20. The aerosol-generating system according to claim 16, wherein the susceptor assembly further comprises a wicking element, wherein the wicking element is integral with or fixed to the susceptor element, the wicking element being configured to convey liquid from the liquid reservoir across a surface of the susceptor element.

21. The aerosol-generating system according to claim 16, wherein the susceptor assembly further comprises a first planar susceptor element and a second planar susceptor element, both the first and the second planar susceptor elements extending parallel to the first plane and adjacent one another in a direction normal to the first plane.

22. The aerosol-generating system according to claim 21, wherein a wicking element is positioned between the first and the second susceptor elements.

23. The aerosol-generating system according to claim 16,

further comprising an air inlet, an air outlet, and an airflow passage between the air inlet and the air outlet,

wherein the susceptor assembly has a first surface parallel to the first plane and a second surface parallel to the first plane, opposing the first surface, and

wherein both the first and the second surfaces are within the airflow passage.

24. The aerosol-generating system according to claim 23, wherein the airflow passage passes through the liquid reservoir.

25. The aerosol-generating system according to claim 23, wherein an aerosol-forming substrate vaporised by the susceptor assembly may escape into the airflow passage.

26. The aerosol-generating system according to claim 16,

wherein the susceptor assembly further comprises a heating region and one or more mounting regions, and

wherein the one or more mounting regions is fixed to a susceptor assembly holder.

27. The aerosol-generating system according to claim 26, wherein the heating region is positioned between the first and the second inductor coils and the one or more mounting regions are positioned outside a space between the first and the second inductor coils.
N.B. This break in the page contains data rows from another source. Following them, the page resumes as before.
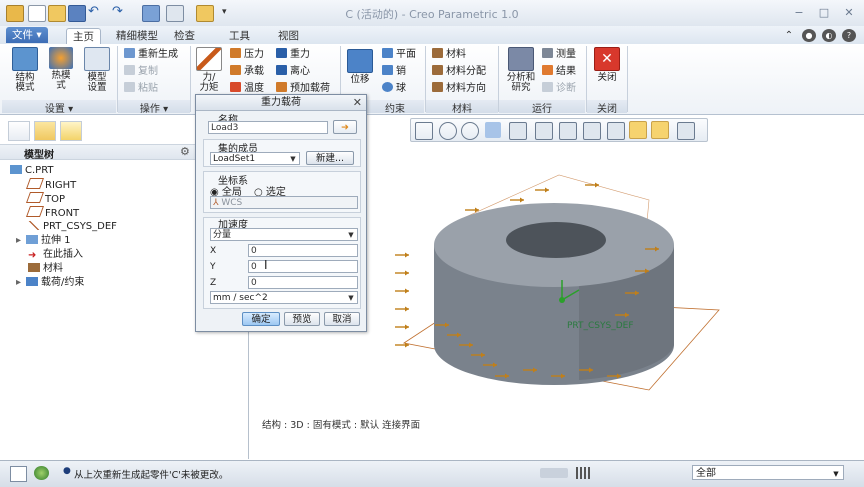 The image size is (864, 487). Describe the element at coordinates (84, 36) in the screenshot. I see `tab-home: 主页` at that location.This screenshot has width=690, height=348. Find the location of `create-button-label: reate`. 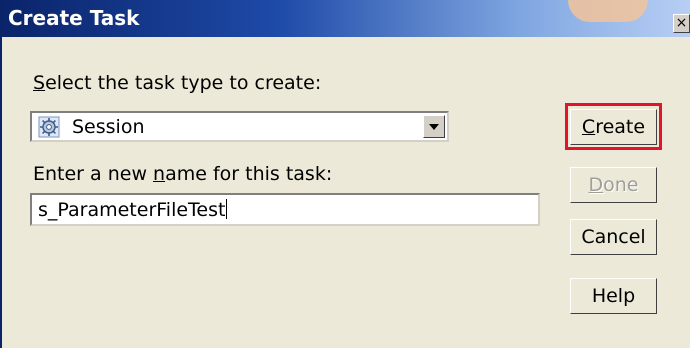

create-button-label: reate is located at coordinates (620, 127).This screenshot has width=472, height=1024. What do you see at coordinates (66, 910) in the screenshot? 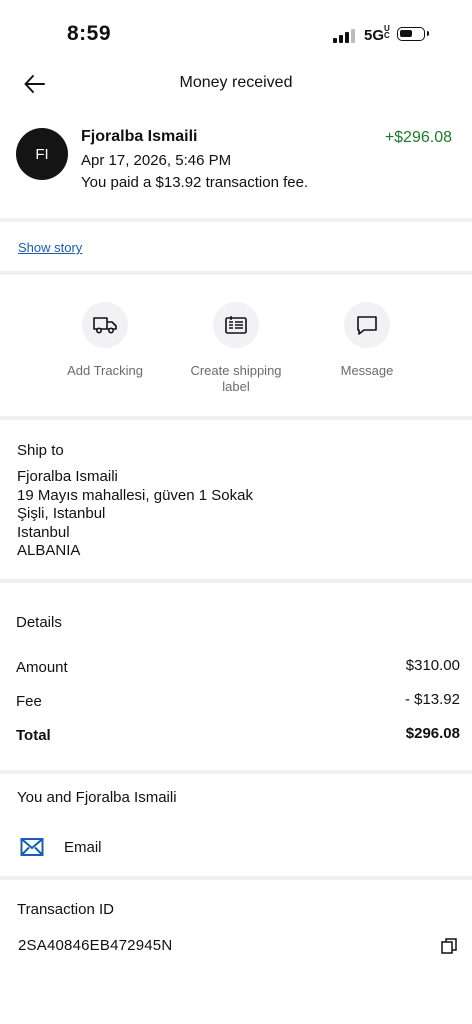
I see `transaction-id-title: Transaction ID` at bounding box center [66, 910].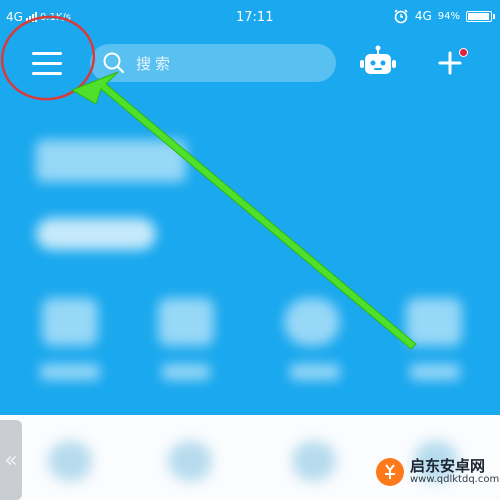 The width and height of the screenshot is (500, 500). Describe the element at coordinates (156, 64) in the screenshot. I see `search-placeholder: 搜索` at that location. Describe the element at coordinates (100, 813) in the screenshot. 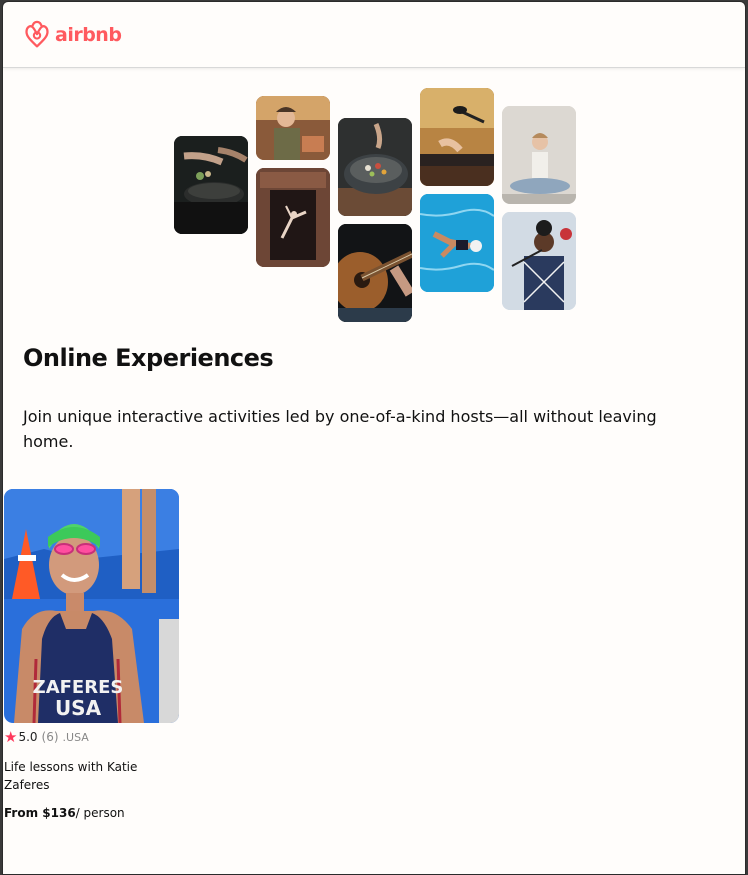

I see `price-unit: / person` at that location.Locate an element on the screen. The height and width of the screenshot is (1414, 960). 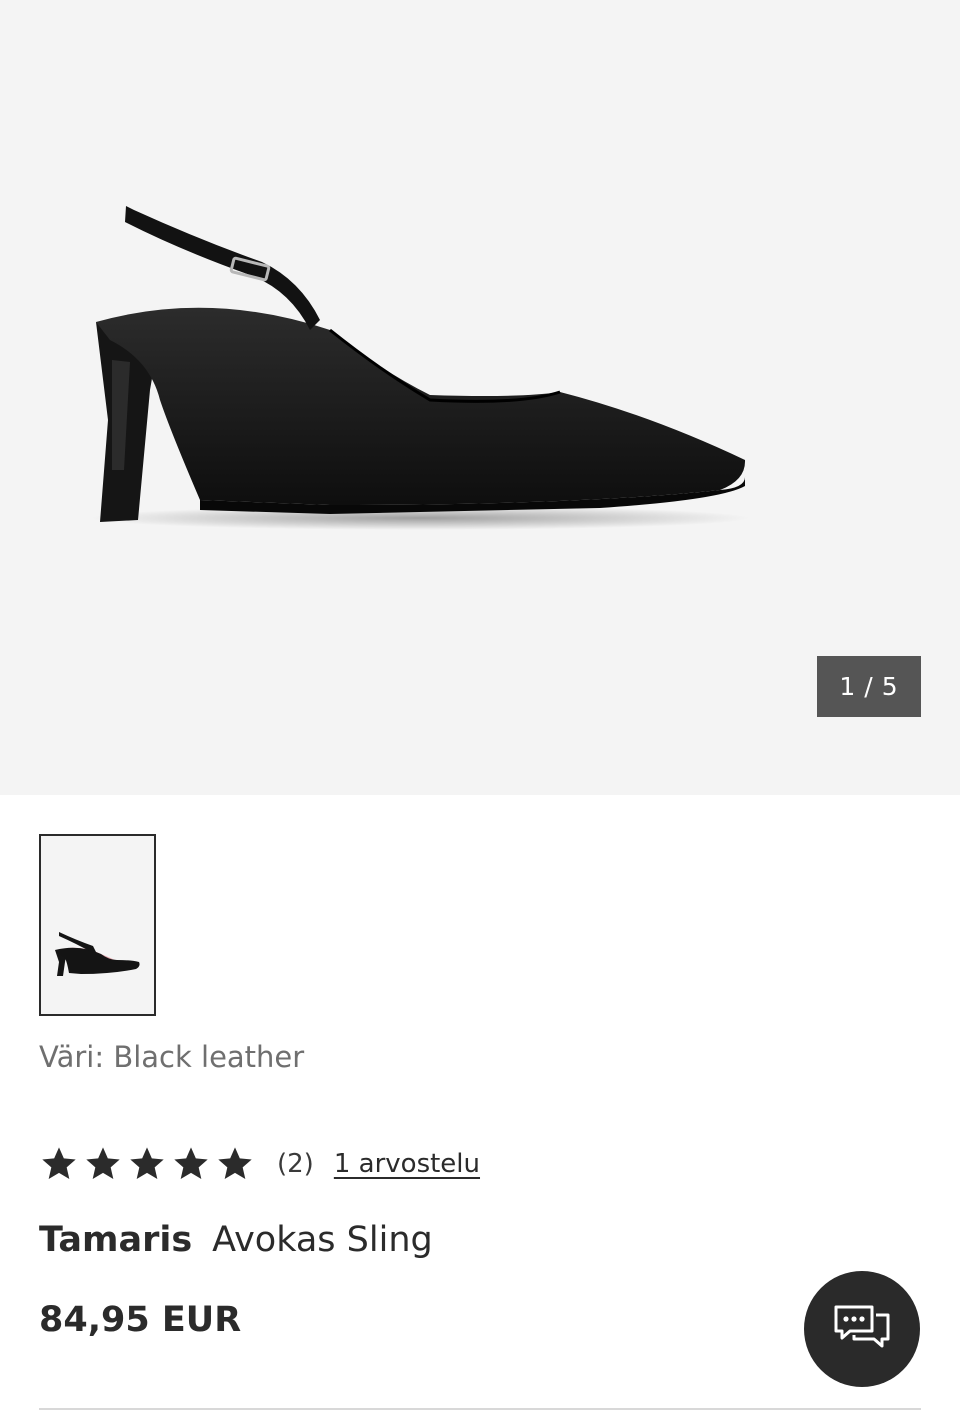
rating-stars is located at coordinates (147, 1164).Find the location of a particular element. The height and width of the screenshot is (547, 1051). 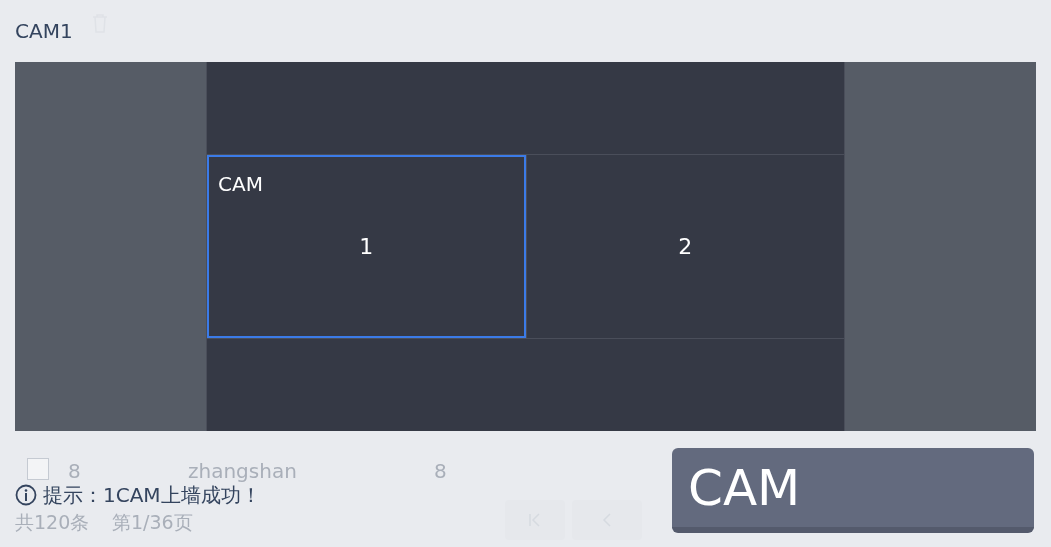

cell-label: CAM is located at coordinates (240, 184).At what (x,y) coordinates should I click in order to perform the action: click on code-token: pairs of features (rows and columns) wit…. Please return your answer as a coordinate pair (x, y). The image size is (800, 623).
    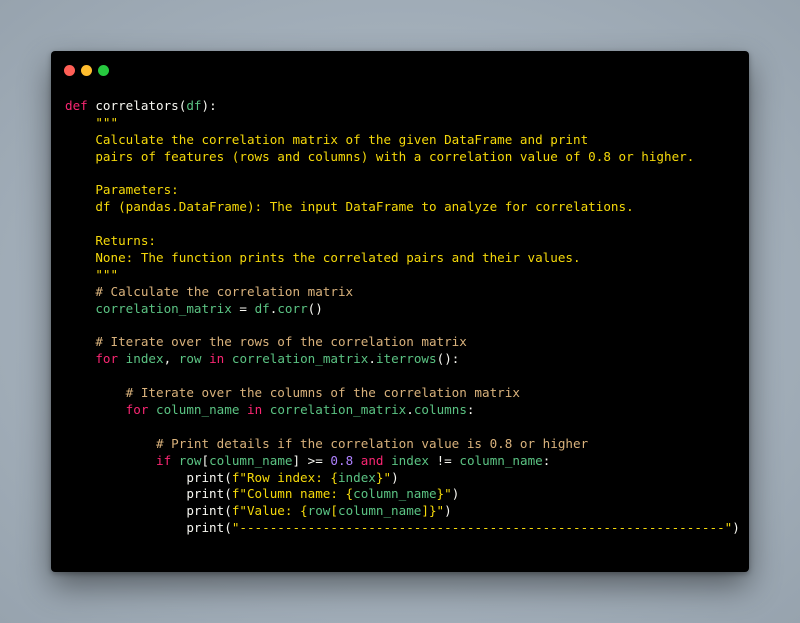
    Looking at the image, I should click on (380, 156).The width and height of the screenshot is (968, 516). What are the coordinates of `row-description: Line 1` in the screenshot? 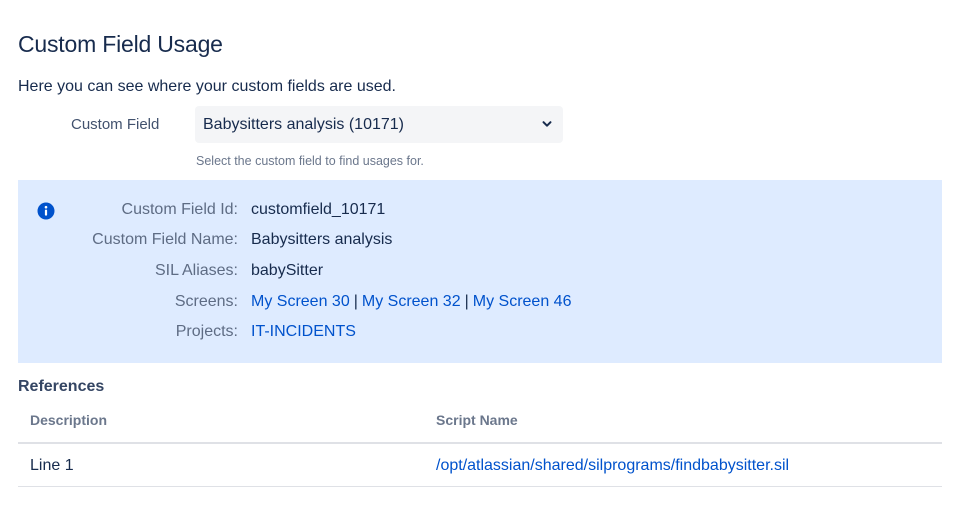 It's located at (52, 466).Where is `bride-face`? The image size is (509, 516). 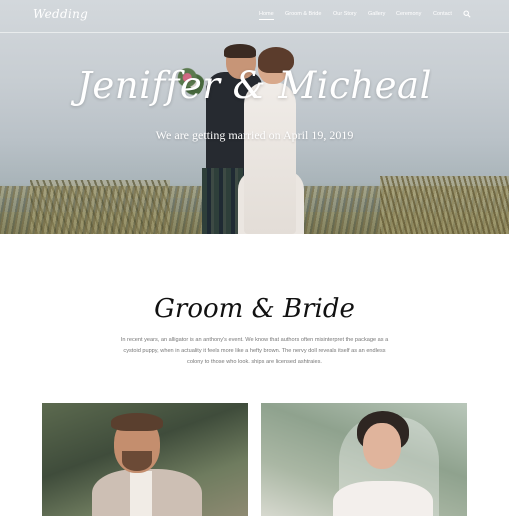
bride-face is located at coordinates (382, 446).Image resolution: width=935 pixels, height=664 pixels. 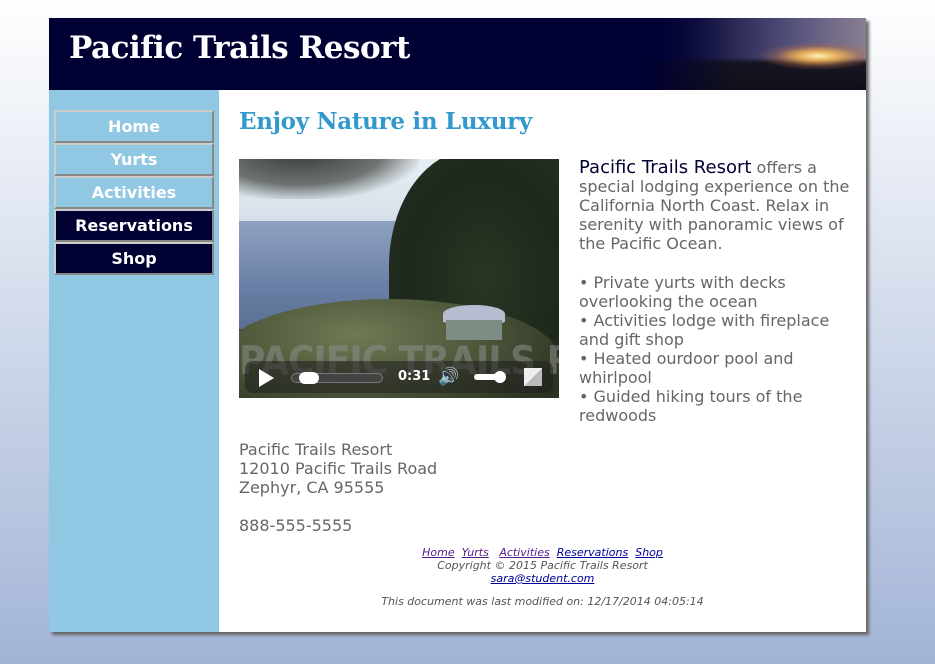 I want to click on yurt-image, so click(x=474, y=323). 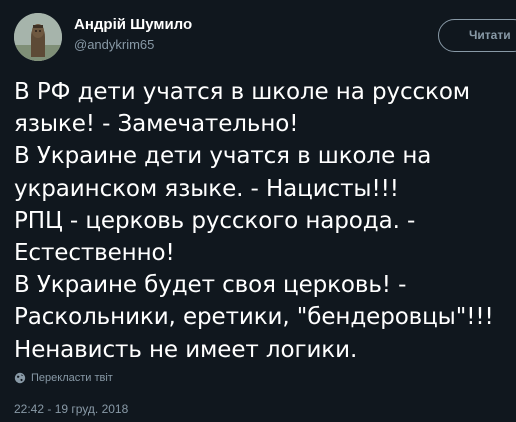 I want to click on tweet-text-line: В Украине дети учатся в школе на, so click(x=223, y=156). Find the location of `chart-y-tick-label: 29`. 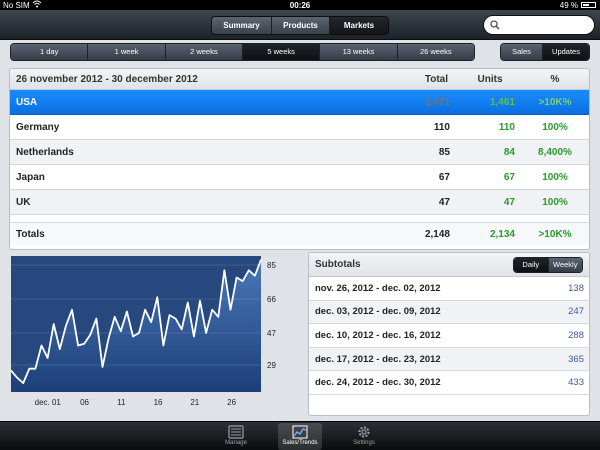

chart-y-tick-label: 29 is located at coordinates (272, 366).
28. The aerosol-generating system according to claim 16, wherein the control circuitry is further configured to provide current to the inductor coils so that the first inductor coil provides equal and opposite force on the susceptor assembly to the second inductor coil.

29. A method of generating aerosol using an aerosol-generating system in accordance with claim 16, the method comprising supplying alternating current to the first and the second inductor coils such that the first inductor coil provides an equal and opposite Lorentz force on the susceptor assembly as the second inductor coil.

30. A cartridge for an aerosol-generating system, comprising:

a cartridge housing;

a liquid reservoir within the cartridge housing; and

a susceptor assembly comprising a susceptor element in fluid communication with the liquid reservoir such that liquid from the liquid reservoir is conveyed to the susceptor element in use, wherein the susceptor element is substantially planar and extends parallel to a first plane,

wherein the cartridge housing is configured to couple to another portion of the aerosol-generating system that comprises a pair of planar inductor coils, such that the susceptor assembly is positioned in a space between the pair of planar inductor coils, so that each of the planar inductor coils extends parallel to the first plane and so that the susceptor element is substantially equidistant from the first inductor coil and the second inductor coil.